Inflation In Spain – Out Of Control

According to the most recent National Statistics Institute data, inflation in Spain is on its way to new highs not seen in the previous three decades.

On the back of rising food and gas prices, Inflation in Spain accelerated in November to its highest level in nearly three decades.

According to preliminary data from the National Statistics Institute, consumer prices increased by 5.6 percent in November, up from 5.4 percent in October.

Inflation in Spain is now growing at its fastest rate since September 1992, when it was 5.8 percent.

According to the statistics office, the increase in inflation in the eurozone’s fourth-largest economy was primarily due to a rise in food prices, which was followed by higher gas prices.

Electricity prices, on the other hand, have fallen slightly after a month-long increase, according to the report.

DATASET EXTRACT:
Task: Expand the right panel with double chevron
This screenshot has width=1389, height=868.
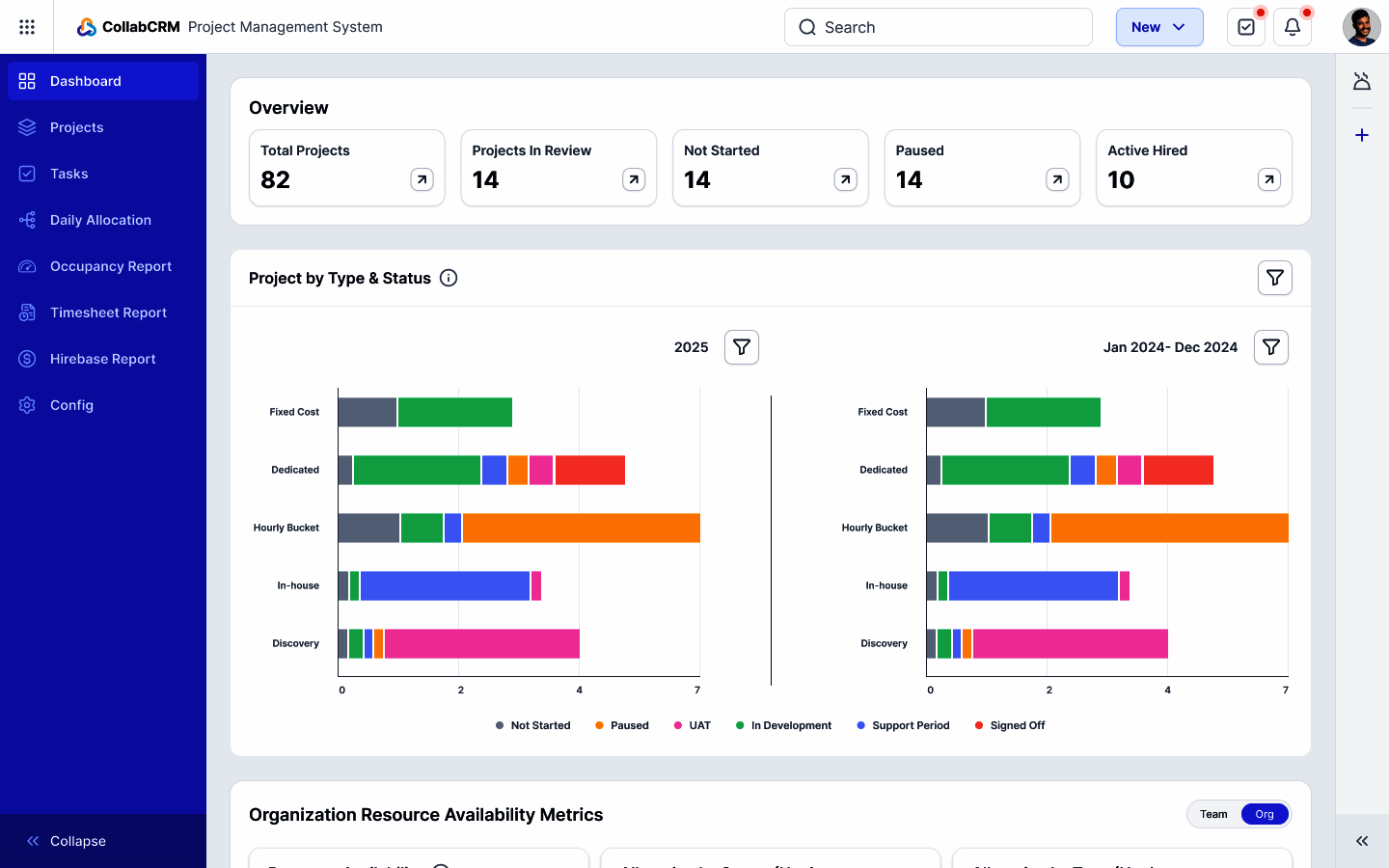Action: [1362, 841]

* * *

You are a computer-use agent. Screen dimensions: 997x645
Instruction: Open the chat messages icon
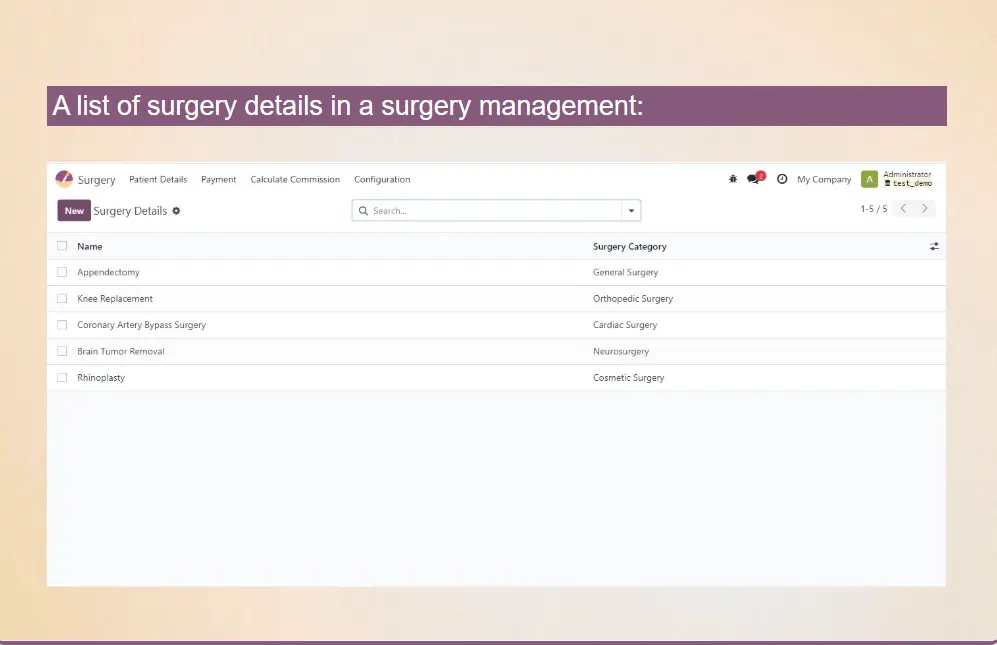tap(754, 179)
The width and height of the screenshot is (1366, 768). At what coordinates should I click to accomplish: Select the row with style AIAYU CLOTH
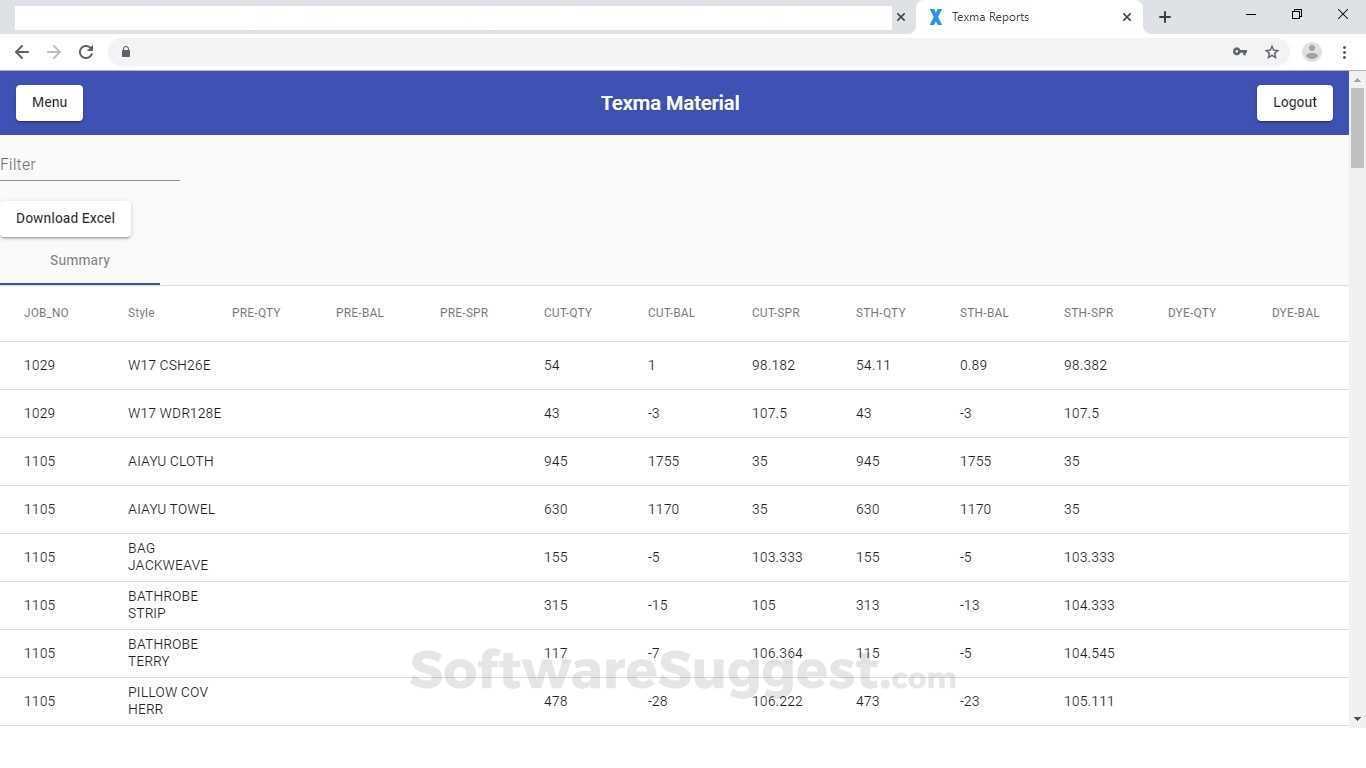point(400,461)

--

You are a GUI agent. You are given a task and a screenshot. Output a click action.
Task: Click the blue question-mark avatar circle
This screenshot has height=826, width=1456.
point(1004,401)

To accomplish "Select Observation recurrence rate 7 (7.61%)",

REQUIRED ACTIONS:
1. In the article on inflation in Spain, what was the last month in which Spanish inflation was higher than November's, and what was the rate then?
2. Repeat everything in the article on Spanish inflation from "According to preliminary" down to "percent in October.".
3. Write what follows in the article on inflation in Spain, picking up after its last sentence.

RESPONSE LIST:
1. September 1992, when it was 5.8 percent.

2.
According to preliminary data from the National Statistics Institute, consumer prices increased by 5.6 percent in November, up from 5.4 percent in October.

3.
In Spain, as in the rest of the European Union, inflation has risen since the beginning of the year, after consumer prices fell for the majority of 2020 due to the economic impact of pandemic lockdowns.

In October, eurozone inflation reached 4.1 percent, well above the European Central Bank’s two percent target and matching a high set in July 2008.

However, according to board member Isabel Schnabel, the bank believes eurozone inflation will peak in November and then gradually slow next year as supply bottlenecks and the energy crunch ease.

Investors are concerned that central banks will withdraw their stimulus measures to control inflation sooner than expected.